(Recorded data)
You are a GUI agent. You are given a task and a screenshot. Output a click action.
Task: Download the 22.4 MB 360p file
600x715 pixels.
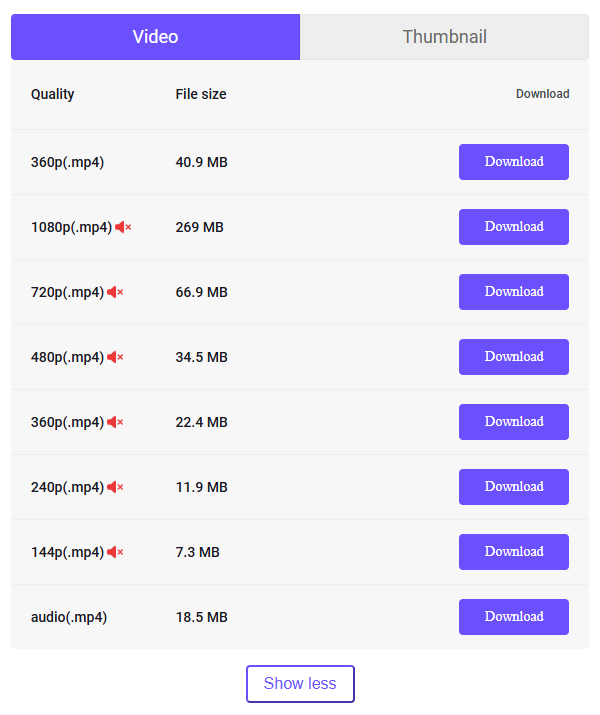coord(514,422)
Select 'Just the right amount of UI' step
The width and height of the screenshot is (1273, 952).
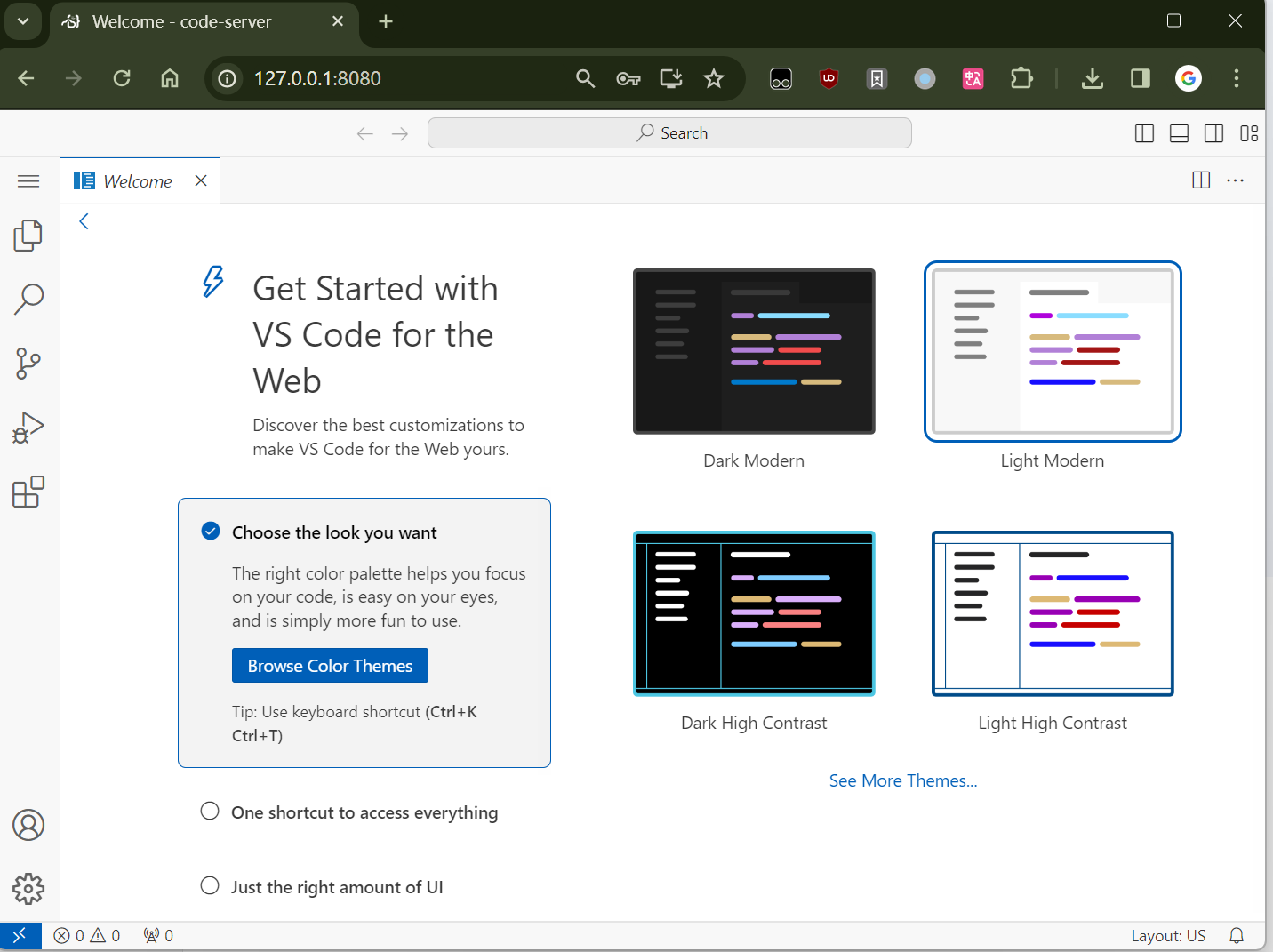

### [Your task]
Reproduce every line of the recorded data above word for word, omitting the pictures.

### [Answer to the exercise]
You are a GUI agent. You are given a task and a screenshot. Output a click action.
Task: Download the 22.4 MB 360p file
600x715 pixels.
coord(514,422)
Select 'Just the right amount of UI' step
The width and height of the screenshot is (1273, 952).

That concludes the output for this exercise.